There is no shortage of books about young boys transported to fantastic worlds and having read a good number of them in my youth, there was something very familiar about Antiquitas Lost. That’s not to say Antiquitas Lost is derivative, but there is much that you may have read before.
Weighing in at 615 pages, Antiquitas Lost is the debut novel of an American cardiologist, Robert Louis Smith, a former neighbor and now owner of the dining room table of the more adult-themed writer, Ann Rice. To ease the storytelling, Geof Isherwood of Marvel Comics fame has provided more than 70 illustrations.

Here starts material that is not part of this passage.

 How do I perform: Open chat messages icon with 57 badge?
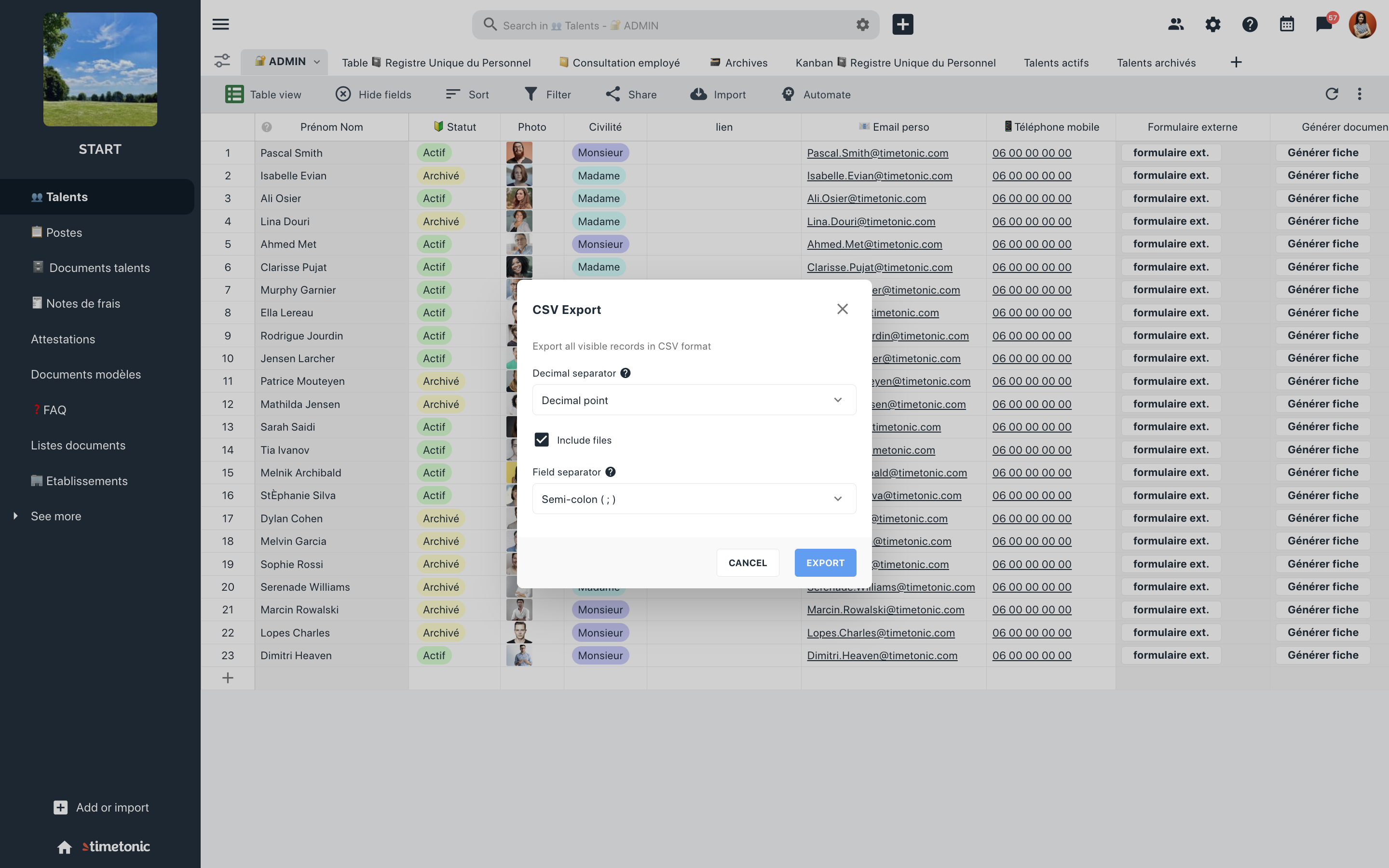pos(1323,24)
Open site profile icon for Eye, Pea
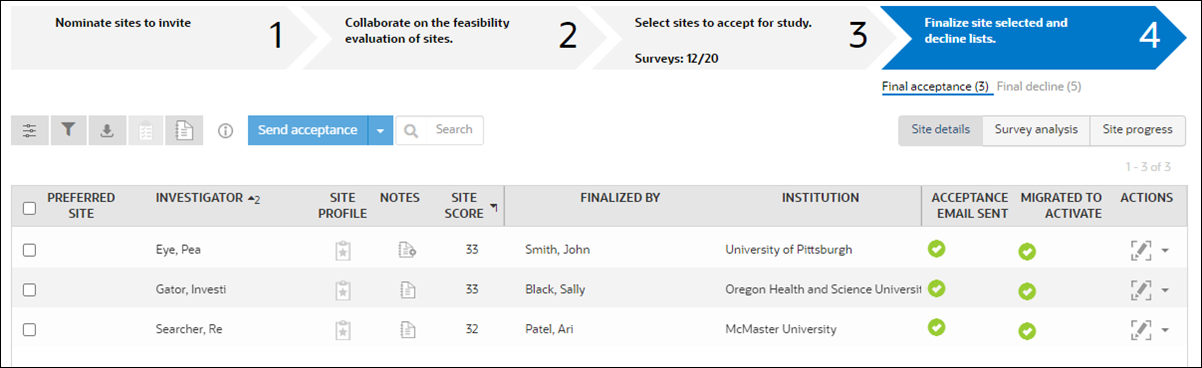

Antiquitas Lost tells the story of a boy named Elliott, an introverted kid with disfigured hands and feet struggling with moving to a new and strange place in New Orleans, with his terminally ill mother. His grandfather offers sometimes strange assistance but he seems to be the only help for the pair. With his grandfather’s nudging, Elliott learns that the old man’s 18th-century mansion hides an ancient secret. Smith’s easy and quick-paced style does a good job of taking the pretense out of what fans of the genre of book will undoubtedly have heard before.
After negotiating the relationship of his ailing mother and her father, Elliott finds a way through an ancient doorway into a tumultuous world, full of strange creatures and warring races. Pangrelor is an ancient world and described as “mother to all the stars in the sky.” As he explores these strange surroundings, instead of the disabilities he has spent his life bearing, he now enjoys wondrous new abilities he never dreamed he would possess.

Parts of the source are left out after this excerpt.